Aberdeen Graduate wins prize for efforts to save river dolphins

Aberdeen Graduate wins prize for efforts to save river dolphins

Colombian conservationist and Aberdeen Graduate, Dr Fernando Trujillo, is this year’s overall winner of the UK’s top conservation prize for his work to conserve South America’s pink river dolphins.

Fernando won both the Whitley Award sponsored by HSBC Holdings and the Whitley Gold Award for his ambitious conservation programme along the Amazon River and its tributaries in Bolivia, Perú and Ecuador.

Fernando was selected from among the shortlist of ten to be named overall winner.  He received both his awards – worth a total of £60,000 of funding over two years  - from HRH The Princess Royal and Sir David Attenborough at London's Royal Geographical Society earlier this month. 

One of South America's flagship species, River dolphins, are now among the world's most endangered cetaceans.  Recent studies show the Pink River Dolphins endemic to the Amazon and Orinoco basins face a new threat, they are being deliberately killed for export as fishing bait to catch scavenger fish such as catfish in Colombia. 

Fernando has been studying river dolphins in Columbia for nearly 20 years.
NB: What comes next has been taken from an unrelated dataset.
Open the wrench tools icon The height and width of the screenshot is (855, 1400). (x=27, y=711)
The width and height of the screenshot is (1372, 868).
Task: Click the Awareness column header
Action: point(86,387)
Between 1997 and 2000, with funding from the British Council, he came to Aberdeen to carry out his PhD under the supervision of Professor Paul Thompson at the Lighthouse Field Station.

Since leaving Aberdeen, Fernando's work at the Omacha Foundation in Columbia has been supported by major conservation charities such as WWF and the Whale & Dolphin Conservation Society. Working with a team of young South American scientists, he has led an ambitious conservation programme in the Amazon and Orinoco basins, conducting systematic research along the Amazon River and its tributaries in Bolivia, Perú and Ecuador to estimate river dolphin numbers.